SQL: Ambiguity on key fields - sql

I don't understand why the interpreter cannot handle the following:
SELECT id
FROM a
INNER JOIN b ON a.id = b.id
This query wil result in an error: Ambiguous column name 'id'
Which makes sense because the column in defined in multiple tables in my query. However, I clearly stated to only return the rows where the id's of both table are the same. So it wouldn't matter what table the id is from.
So just out of curiosity: Is there a reason why the interpreter demands a table for the field?
(My example is from SQLServer, not sure if other interpreters CAN handle this?)

Let's be clear about a few things. First, it is always a good idea to include table aliases when referring to columns. This makes the SQL easier to understand.
Second, you are assuming that because of the = in the on condition, the two fields are the same. This is not true. The values are the same.
For instance, one field could be int and the other float (I do not recommend using float for join keys, but it is allowed). What is the type of id? SQL wants to assign a type to all columns, and it is not clear what type to assign.
More common examples abound. One id might be a primary key and defined NOT NULL. The other might be a foreign keys and quite nullable. What is the nullability of just id?
In other words, SQL is doing the right thing.

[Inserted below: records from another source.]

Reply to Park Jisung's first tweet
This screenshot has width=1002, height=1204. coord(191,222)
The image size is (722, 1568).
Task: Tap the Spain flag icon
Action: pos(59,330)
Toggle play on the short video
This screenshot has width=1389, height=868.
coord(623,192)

This is not about whether SQL can recognize something obvious, which sometimes it does. This is about a column being genuinely ambiguous and the SQL compiler not knowing how to define the result in the SELECT clause.

How do you exepect the interpreter to know which column to use ?
Since it doesn't have a real brain (sadly..!), you need to explicitly specify the table where you want the id from.
In this example it could be :
SELECT a.id
FROM a
INNER JOIN b ON a.id=b.id
Even if the id values are the same, the column still has to come from one of the tables which the interpreter cannot choose for you ;-)

The SELECT id, should be SELECT a.id since id is in both tables it does not know "which one" you referring to.

Related

How does the dot means in sql when the where clause is different

i express me
i saw recently this piece of code
SELECT a.id a.name FROM department
the issue is that 'departement' is a table name.
and 'a' is also a table name which contains id and name fileds.
why we use 2 differnt table name ? it is not the same thing... it's difficult to get brain for me, so explain me.
lower in the code there is a left join, maybe it can have a rapport ?
Like others have said, "a" is a table alias. It doesn't appear that "a" is the alias for the table: "departments". Aliases are assigned in the FROM statements and JOIN statements. If you can show us all of the code, we can tell you exactly what "a" represents.
In the meantime, I would suggest giving this a read: https://www.w3schools.com/sql/sql_alias.asp
No. It wasn't an alias. it was a foreign key in the table department. You lied.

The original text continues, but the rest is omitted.